***** Article

On a deeper level, formalizing inequality by only giving Jews rights will damage Israeli democracy. And for what? He won’t even unite his deeply-divided base.

Bibi’s Likud claims to be the nationalist party. But attacking your country’s institutions, strategic relationships, and founding ideals are unpatriotic acts. This unpatriotic nationalist, this criminal suspect making suspicious moves, must be stopped.

Unfortunately, the man deputized by 1.2 million Israelis to stop Netanyahu, Benny Gantz, seems paralyzed. He stands there, clueless, like some cartoon character who’s been sliced up like a piece of baloney, but hasn’t looked in the mirror and gasped yet.

Gantz failed to unseat Bibi. He destroyed his Blue-and-White Party. He’s fallen into Bibi’s trap and been blamed for their bloated, costly, government. Can Gantz at least do the math – and start dismissing Bibi as “a quarter-pounder” who has rarely won more than 26% of the vote? Gantz should act bravely, patriotically. Let him absorb the blame from the right-wingers who will never vote for him anyway – and block this foolish distraction from the wise leadership we need in fighting Corona, rebooting the economy, and seeking a just, intelligent, and mutually-safe resolution to the conflict.

If Netanyahu – and the bullying egomaniac he worships, Donald Trump – are unpatriotic nationalists, their enemies are too often nihilistic universalists. Universalists claim to reject nationalism because they love humanity. But their love is selective, seared by a burning hatred for humans who dare disagree with them.

In America today, it’s chilling to watch elites lose faith in themselves, in their country, in its founding – and liberating – ideals. And it’s exhausting to keep up with the logic – learning that if you say the wrong thing it’s violent, but if you loot and arson for the right reason it’s not violent. An historian writing in the New York Times  claims America “was built on looting” and that “obsessing over looting … deflects from the core problem” of racism.

**********

**Exercise tasks**
• A. In the opinion piece on Israeli politics, how many Israelis deputized Benny Gantz to stop Netanyahu?
• B. Go on with the opinion piece on Israeli politics, picking up after its final sentence.

***** Information shown

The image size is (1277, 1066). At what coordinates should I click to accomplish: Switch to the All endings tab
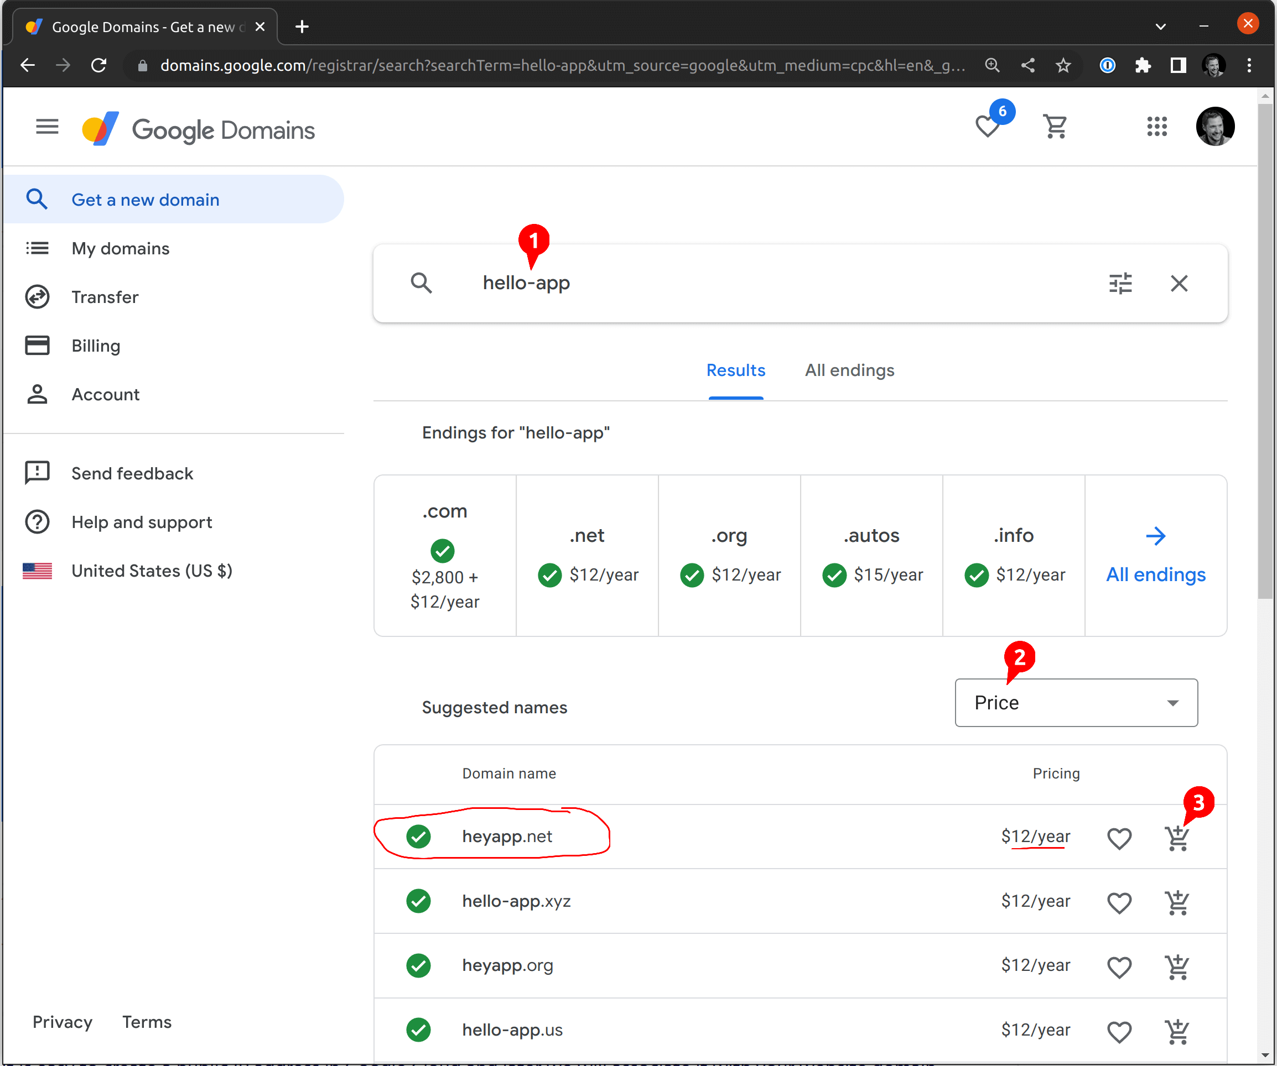coord(849,371)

**********

**Results**
• A. 1.2 million

• B.
Beyond justifying violence in a destructive way, the historical reading is off. Reform in America has been driven by Martin Luther King-like rhetoric challenging Americans to fulfill their highest ideals, not by cynics trashing those values while claiming America’s a criminal regime. The 1960s’ riots victimized African-Americans and threatened progress. Neither Brown versus Board of Education in 1954 nor the Civil Rights Act in 1964, passed due to violence. But Richard Nixon did get elected in 1968 thanks partially to the urban riots – and the Democratic party’s lurch leftward. The Left happily saluted the violence from afar, as it “marched on the English Department” — in the immortal words of Professor Todd Gitlin; meanwhile the Right exploited the riots to take “the White House.”

Ideologues looking to make noise – or defendants looking to distract – pollute democracy. True leaders, like Abraham Lincoln seeking to eradicate the evil of slavery, understood that democratic reform – or any dramatic change — works best as a consensus-building process, pushing the people to evolve.  “If he does not drive as fast as I would,” one abolitionist observed in 1862, “he is on the right road, and it is only a question of time.” “The conservative Republicans think him too much in the hands of the radicals;” one columnist wrote admiringly in 1863, “while the radical Republicans think him too slow, yielding, and half-hearted.”

In our age of polarized politics, all these laptop warriors and twitter bullies, Left and Right, mock such balancing, such consensus-building. We the silent and often silenced majority, have to calm the radicals and the impatient leaders – understanding that lasting constructive reform must percolate, it can’t be imposed violently, destructively, from above or below.


Recently designated one of Algemeiner’s J-100, one of the top 100 people “positively influencing Jewish life,” Gil Troy is the author of the newly-released The Zionist Ideas , an update and expansion of Arthur Hertzberg’s classic anthology The Zionist Idea, published by the Jewish Publication Society. A Distinguished Scholar of North American History at McGill University,he is the author of ten books on American History, including The Age of Clinton: America in the 1990s .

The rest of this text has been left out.